## TASK
Could you change "dropdown" to "select box" and give the rows again, starting at the line that has "Insert the not-equal operator" and ending with the last row, with nothing else altered?

## LISTED ENTRIES
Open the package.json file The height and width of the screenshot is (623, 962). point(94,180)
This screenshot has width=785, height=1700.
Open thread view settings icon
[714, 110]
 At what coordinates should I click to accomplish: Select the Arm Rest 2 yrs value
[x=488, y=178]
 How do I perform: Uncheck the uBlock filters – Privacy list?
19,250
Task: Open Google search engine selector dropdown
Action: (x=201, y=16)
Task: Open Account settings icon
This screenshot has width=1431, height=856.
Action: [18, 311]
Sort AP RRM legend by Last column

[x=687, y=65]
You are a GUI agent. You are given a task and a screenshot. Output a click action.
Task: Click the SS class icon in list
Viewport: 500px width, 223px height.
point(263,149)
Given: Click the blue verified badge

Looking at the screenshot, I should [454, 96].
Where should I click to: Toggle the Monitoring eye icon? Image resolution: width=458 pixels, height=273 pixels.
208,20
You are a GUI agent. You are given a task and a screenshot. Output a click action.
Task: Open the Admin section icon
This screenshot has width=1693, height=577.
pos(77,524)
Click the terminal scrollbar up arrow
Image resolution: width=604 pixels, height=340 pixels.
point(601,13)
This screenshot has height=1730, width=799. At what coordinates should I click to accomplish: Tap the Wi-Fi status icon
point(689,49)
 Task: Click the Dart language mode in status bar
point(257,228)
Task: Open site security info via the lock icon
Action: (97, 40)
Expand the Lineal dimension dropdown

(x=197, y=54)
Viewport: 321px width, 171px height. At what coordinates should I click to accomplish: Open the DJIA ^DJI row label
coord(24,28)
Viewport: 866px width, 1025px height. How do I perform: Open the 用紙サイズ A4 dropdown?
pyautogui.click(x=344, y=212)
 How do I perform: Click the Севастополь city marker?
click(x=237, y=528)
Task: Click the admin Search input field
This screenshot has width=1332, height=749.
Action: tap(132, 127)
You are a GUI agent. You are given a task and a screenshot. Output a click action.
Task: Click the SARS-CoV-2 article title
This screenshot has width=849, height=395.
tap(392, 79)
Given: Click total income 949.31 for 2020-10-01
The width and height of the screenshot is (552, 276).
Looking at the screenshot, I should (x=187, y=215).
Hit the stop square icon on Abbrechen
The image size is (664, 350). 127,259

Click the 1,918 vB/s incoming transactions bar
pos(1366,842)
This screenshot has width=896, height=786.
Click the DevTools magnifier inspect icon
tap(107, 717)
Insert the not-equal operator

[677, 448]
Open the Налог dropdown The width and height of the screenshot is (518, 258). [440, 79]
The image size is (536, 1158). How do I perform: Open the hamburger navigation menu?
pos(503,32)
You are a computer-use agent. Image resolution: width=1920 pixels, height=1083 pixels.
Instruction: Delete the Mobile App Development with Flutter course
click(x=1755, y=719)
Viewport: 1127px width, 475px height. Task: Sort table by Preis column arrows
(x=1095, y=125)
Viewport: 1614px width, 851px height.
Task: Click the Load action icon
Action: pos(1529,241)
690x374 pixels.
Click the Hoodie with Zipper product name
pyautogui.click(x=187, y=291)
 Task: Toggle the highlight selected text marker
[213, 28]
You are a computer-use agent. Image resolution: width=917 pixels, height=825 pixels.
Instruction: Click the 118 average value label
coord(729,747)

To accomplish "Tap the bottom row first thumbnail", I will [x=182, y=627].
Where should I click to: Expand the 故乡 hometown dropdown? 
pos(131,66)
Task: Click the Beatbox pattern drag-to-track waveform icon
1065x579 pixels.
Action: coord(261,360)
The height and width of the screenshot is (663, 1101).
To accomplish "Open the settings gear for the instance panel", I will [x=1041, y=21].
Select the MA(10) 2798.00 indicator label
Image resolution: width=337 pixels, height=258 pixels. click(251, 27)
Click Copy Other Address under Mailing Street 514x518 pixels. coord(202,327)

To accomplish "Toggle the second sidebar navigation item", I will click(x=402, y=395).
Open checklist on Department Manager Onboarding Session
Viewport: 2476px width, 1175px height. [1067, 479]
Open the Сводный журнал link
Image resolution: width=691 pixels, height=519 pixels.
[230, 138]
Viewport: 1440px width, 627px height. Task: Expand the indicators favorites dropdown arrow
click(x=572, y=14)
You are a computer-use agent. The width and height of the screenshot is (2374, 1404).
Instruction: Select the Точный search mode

## ANSWER
Insert the not-equal operator

[677, 448]
Open the Налог select box The width and height of the screenshot is (518, 258). [440, 79]
The image size is (536, 1158). How do I perform: Open the hamburger navigation menu?
pos(503,32)
You are a computer-use agent. Image resolution: width=1920 pixels, height=1083 pixels.
Instruction: Delete the Mobile App Development with Flutter course
click(x=1755, y=719)
Viewport: 1127px width, 475px height. Task: Sort table by Preis column arrows
(x=1095, y=125)
Viewport: 1614px width, 851px height.
Task: Click the Load action icon
Action: pos(1529,241)
690x374 pixels.
Click the Hoodie with Zipper product name
pyautogui.click(x=187, y=291)
 Task: Toggle the highlight selected text marker
[213, 28]
You are a computer-use agent. Image resolution: width=917 pixels, height=825 pixels.
Instruction: Click the 118 average value label
coord(729,747)

To accomplish "Tap the bottom row first thumbnail", I will [x=182, y=627].
Where should I click to: Expand the 故乡 hometown select box? 
pos(131,66)
Task: Click the Beatbox pattern drag-to-track waveform icon
1065x579 pixels.
Action: coord(261,360)
The height and width of the screenshot is (663, 1101).
To accomplish "Open the settings gear for the instance panel", I will [x=1041, y=21].
Select the MA(10) 2798.00 indicator label
Image resolution: width=337 pixels, height=258 pixels. click(251, 27)
Click Copy Other Address under Mailing Street 514x518 pixels. coord(202,327)

To accomplish "Toggle the second sidebar navigation item", I will click(x=402, y=395).
Open checklist on Department Manager Onboarding Session
Viewport: 2476px width, 1175px height. [1067, 479]
Open the Сводный журнал link
Image resolution: width=691 pixels, height=519 pixels.
[230, 138]
Viewport: 1440px width, 627px height. Task: Expand the indicators favorites select box arrow
click(x=572, y=14)
You are a computer-use agent. The width and height of the screenshot is (2374, 1404).
Instruction: Select the Точный search mode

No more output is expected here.